▶ **GIVEN PASSAGE**
****************************************

Column I contains some more location detail, though most of these in the file are blank. No postcodes are contained , making it difficult to identify the site easily.

Column J is Environment Agency Waste management licence Reference? K registration number? L Waste Management catalogue reference? M bgs number- not a clue. N is the first real important clue as it reveals the name of the site licence number. Many of the West Midlands County Council SL numbers are contained here, and this has helped me find several that I was unaware of, which I am adding to my DOOMWATCH list. There are also the renumbered West Midland hazardous waste unit numbers, and the EA renumbered permits. Many however are inexplicably missing, as will be demonstrated further on in this post. 

N reveals the licence holder, a company or a person, but again, may of these are blank, and the EA DO hold this basic information , yet why is it omitted here? Could it be that liability for “the polluter pays” has been removed because of cases such as those in Walsall? P gives more detail as to the licence holder’s address, though again, much of these details are blank.

Q gives the site operator name, and again the blanks are noted. R a space for more information about these.

S is the ordnance survey prefix, T the Easting reading, U the Northing reading. V is the Environment Agency regional area, for example MI appears to indicate Midlands. W is the EA area within their regional operation.

****************************************

[Word and element locating data]
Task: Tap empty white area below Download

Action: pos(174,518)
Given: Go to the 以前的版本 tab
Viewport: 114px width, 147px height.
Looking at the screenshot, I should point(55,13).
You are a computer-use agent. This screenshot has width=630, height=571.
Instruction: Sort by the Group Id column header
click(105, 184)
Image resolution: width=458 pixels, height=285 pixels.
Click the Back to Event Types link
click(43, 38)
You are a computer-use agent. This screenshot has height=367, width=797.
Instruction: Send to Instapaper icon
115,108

****************************************

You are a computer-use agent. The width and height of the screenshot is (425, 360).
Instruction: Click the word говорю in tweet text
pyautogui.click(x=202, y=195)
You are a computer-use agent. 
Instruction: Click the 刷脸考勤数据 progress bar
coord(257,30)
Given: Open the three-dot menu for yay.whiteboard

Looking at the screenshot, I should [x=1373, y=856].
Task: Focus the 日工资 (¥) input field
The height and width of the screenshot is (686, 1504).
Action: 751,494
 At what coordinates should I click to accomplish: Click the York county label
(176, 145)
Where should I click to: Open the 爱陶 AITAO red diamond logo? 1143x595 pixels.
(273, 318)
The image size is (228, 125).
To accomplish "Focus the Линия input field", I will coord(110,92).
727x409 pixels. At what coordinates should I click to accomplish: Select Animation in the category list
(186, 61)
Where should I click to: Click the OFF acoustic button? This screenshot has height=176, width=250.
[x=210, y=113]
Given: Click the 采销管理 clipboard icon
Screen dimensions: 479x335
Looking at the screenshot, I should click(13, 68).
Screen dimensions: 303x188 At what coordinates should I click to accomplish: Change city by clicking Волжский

****************************************

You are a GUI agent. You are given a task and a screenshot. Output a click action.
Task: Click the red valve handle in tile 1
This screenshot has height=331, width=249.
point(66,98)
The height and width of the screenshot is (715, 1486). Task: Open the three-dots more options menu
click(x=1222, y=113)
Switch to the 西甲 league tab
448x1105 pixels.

****************************************

▶ **TASKS TO CARRY OUT**
1) In the waste site data file description, what do columns T and U hold?
2) Shift the click coordinates in the answers by adding 92 to each number, and reproduce all the entries from the line containing "You are a GUI" through the line containing "448x1105 pixels.", requests included.

▶ **ANSWERS GIVEN**
1) Column T holds the Easting reading and column U the Northing reading.

2)
You are a GUI agent. You are given a task and a screenshot. Output a click action.
Task: Click the red valve handle in tile 1
This screenshot has height=331, width=249.
point(158,190)
The height and width of the screenshot is (715, 1486). Task: Open the three-dots more options menu
click(x=1314, y=205)
Switch to the 西甲 league tab
448x1105 pixels.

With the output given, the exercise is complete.